*Data excerpts*:
#####
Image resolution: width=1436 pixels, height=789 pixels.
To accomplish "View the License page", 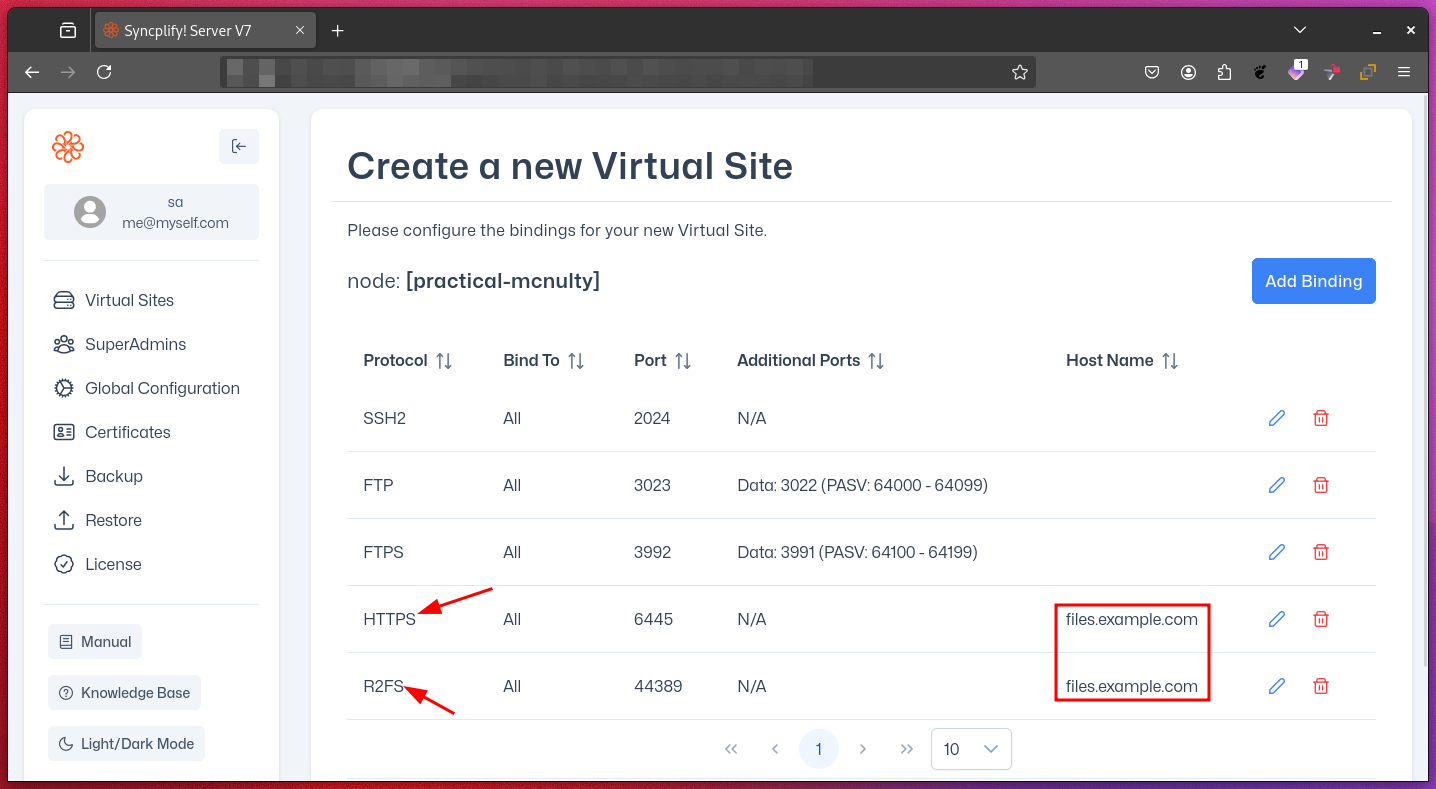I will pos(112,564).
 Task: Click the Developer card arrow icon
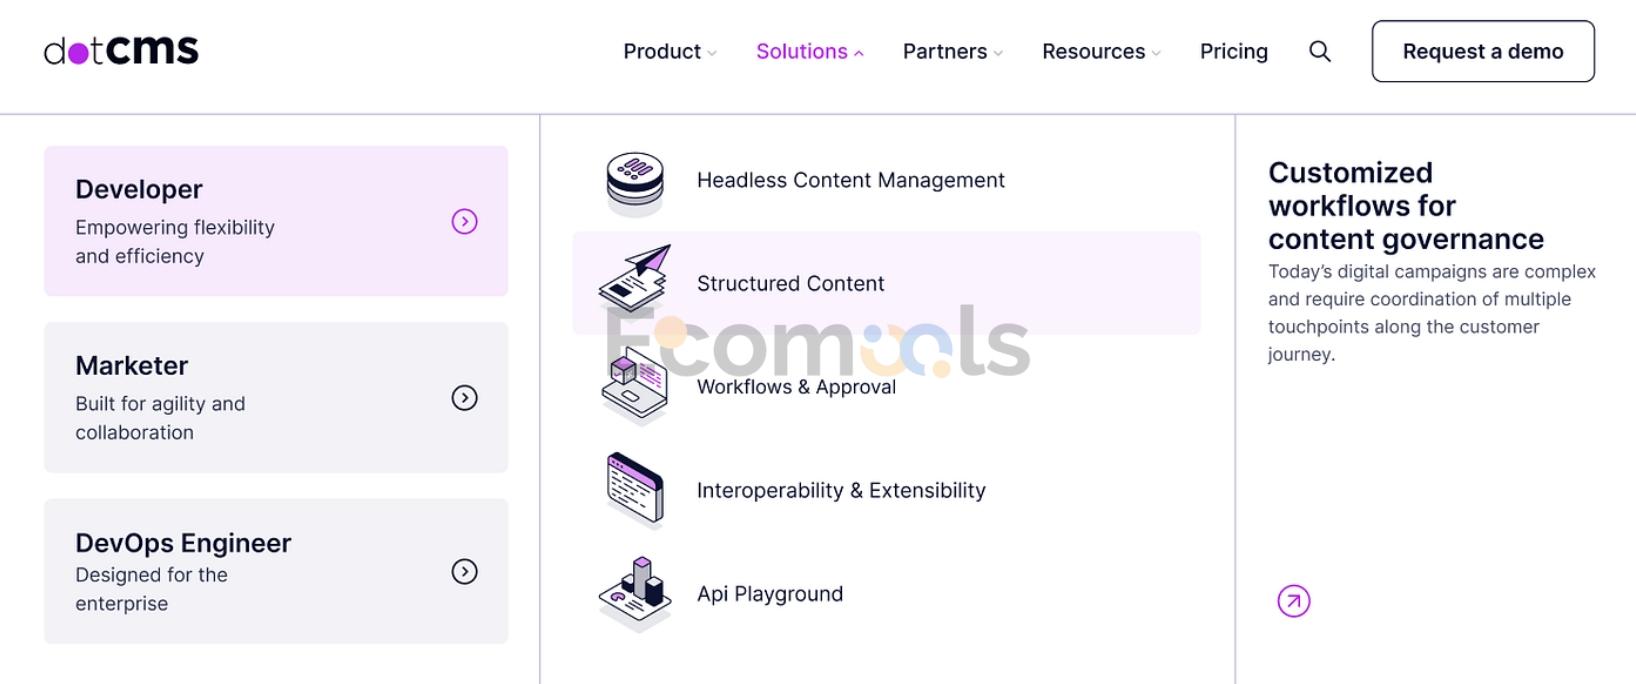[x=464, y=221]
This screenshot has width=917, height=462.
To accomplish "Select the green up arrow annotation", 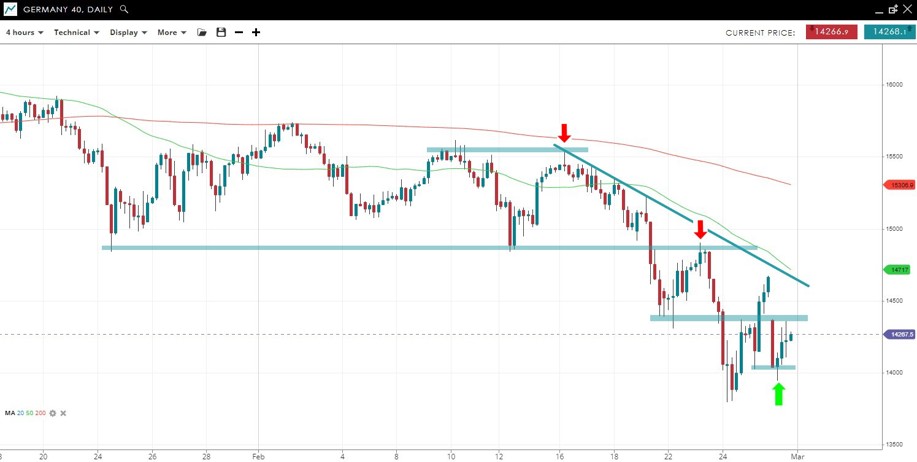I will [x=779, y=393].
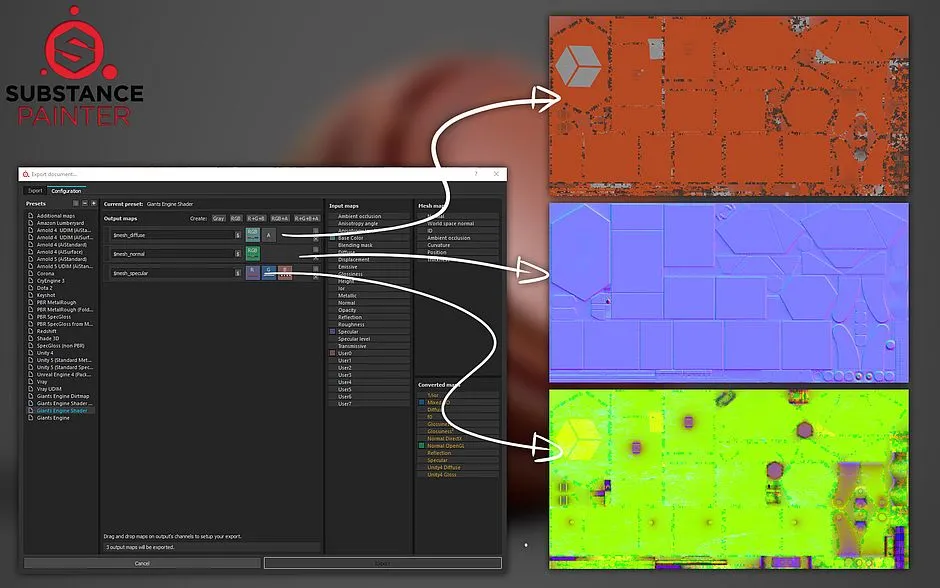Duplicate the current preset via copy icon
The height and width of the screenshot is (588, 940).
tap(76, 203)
#####
*Work to be completed*: Pick out every line above that contains the string "height", and copy each one in full. Case counts.

*Exercise output*:
Image resolution: width=1436 pixels, height=789 pixels.
This screenshot has width=917, height=462.
The height and width of the screenshot is (588, 940).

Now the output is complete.